Mania.com: What’s your history with Watchmen?
Coller: I read Watchmen as a teenager and thought it was awesome. For the film, I’ve read it forwards and backwards 100 times. It’s a great work. Also, what’s interesting was reading it so many times, there’s always something new that catches your eye. I’m aware of the comics culture. I’m fortunate that the comics in my wheelhouse are the ones that Zack loves.
Mania.com: Fans have been reluctant to see Watchmen get adapted, given the complexity of its story. Moore asked that his name not be associated with the movie as he does with most of his works adapted for film. For over two decades, many attempts to make a Watchmen movie stalled until it was offered to Snyder. Can you comment on this walk in the minefield?
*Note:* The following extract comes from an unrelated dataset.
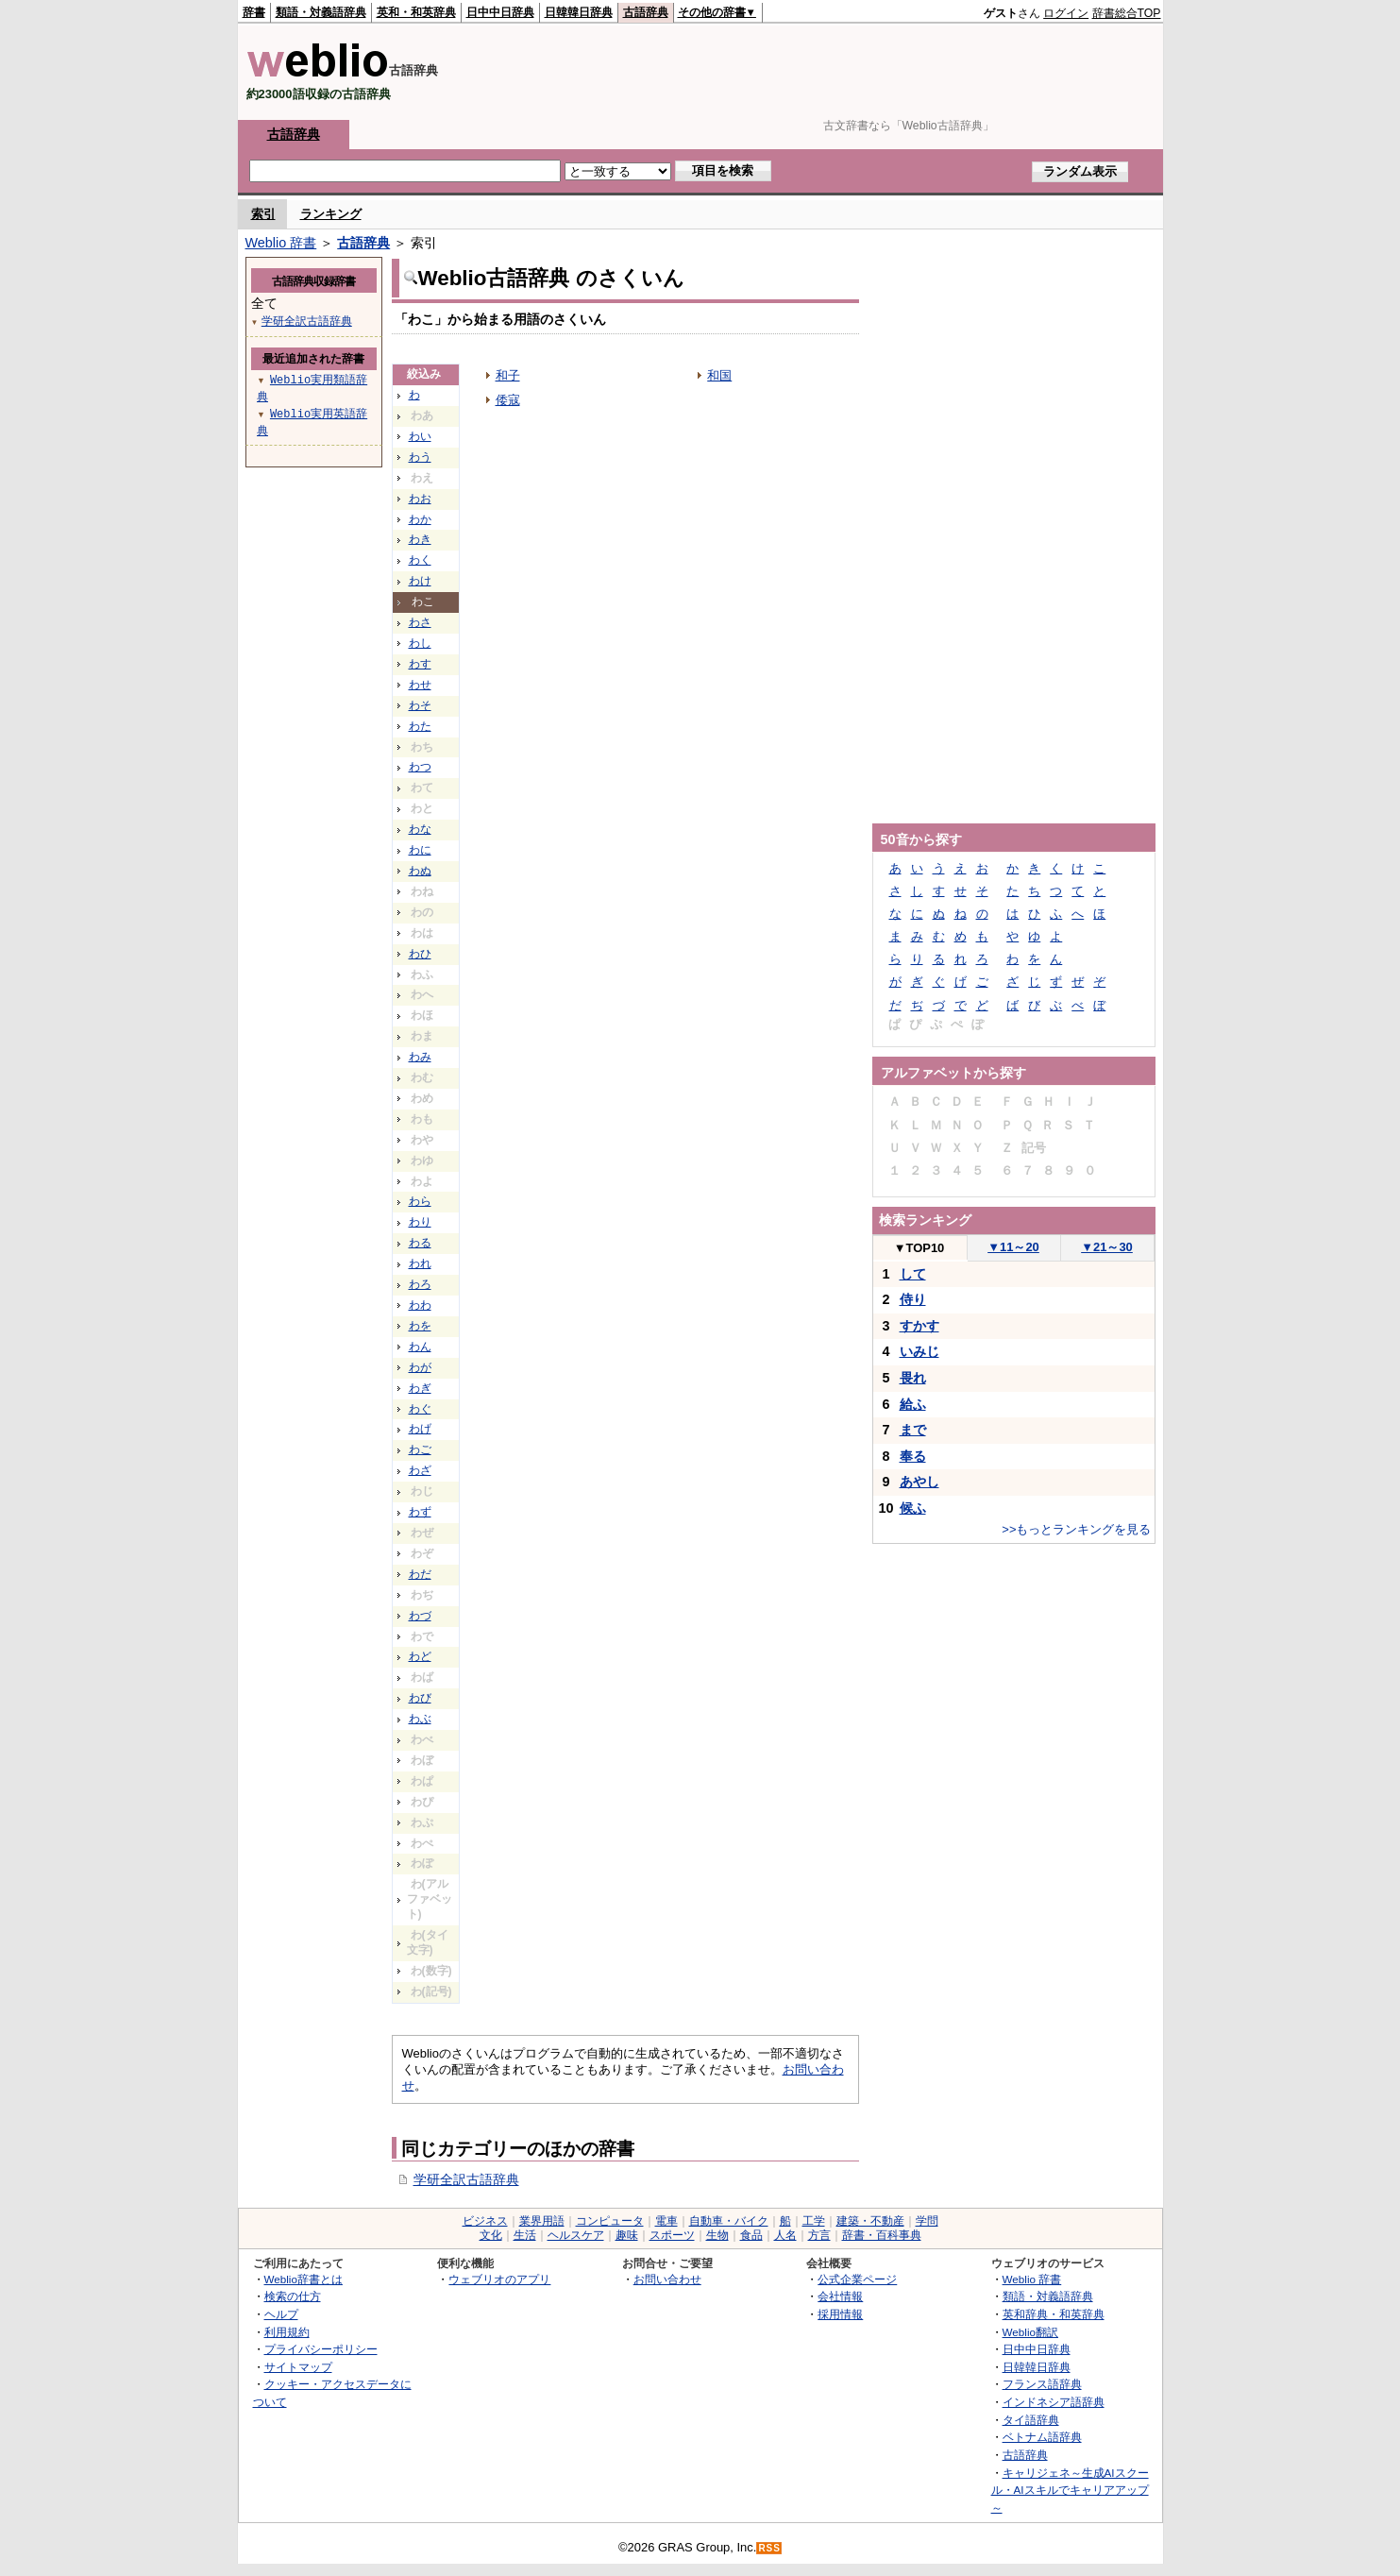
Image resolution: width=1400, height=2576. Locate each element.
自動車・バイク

Coller: I think ultimately when the studio came to him and asked him about making Watchmen, his first reaction was “I don’t know.” He was at that stage in his career where he wanted to do something cool visually. When Watchmen came along, that was awesome. Ultimately, Zack felt a great deal of responsibility if he took a stab at it, doing everything he could to bring this beautiful piece of literature to life. Finally, he decided, “Let’s do it.” (Zack) was very respectful of the graphic novel. The rest of the challenge was making the script more contemporary, more on the war on terror, yet bringing it back to 1985 to follow the arc of the graphic novel… Some of (the graphic novel’s) ideas are pretty mature. To cut legs off it thematically just didn’t feel right. The studio was very supportive of our endeavor to make a nontraditional super-hero movie and a non-traditional narrative.
Mania.com: Nonetheless, you still took liberties with it?
Coller: There were quite a few hard choices. As much as you want to be as true as you can be, Zack did a great job finding a solution that worked. As a filmmaker, you have to take responsibility for whatever it is that you’re adapting, trying to push that script into a version that’s loyal to the essence of the graphic novel.
Mania.com: You and Zack aren’t the type to do a straight-forward, down-the-middle predictable film, yes?
Coller: There’s a place for it – like all types of movies. There’s something collectively as a group that really is drawn to pictures that turn things upside down and have an interesting perspective. As a filmmaker, what you bring to the table is your perspective. Without that, what’s the point?
Mania.com: All said and done, you’re proud of the finished product?
Coller: I really am. I feel like that in the filmmaking world without a doubt there’s a very business end of things; I’m aware of that and respectful of that – we want to make movies people want to see. It’s important to respect the property. It’s part of the excitement of making it.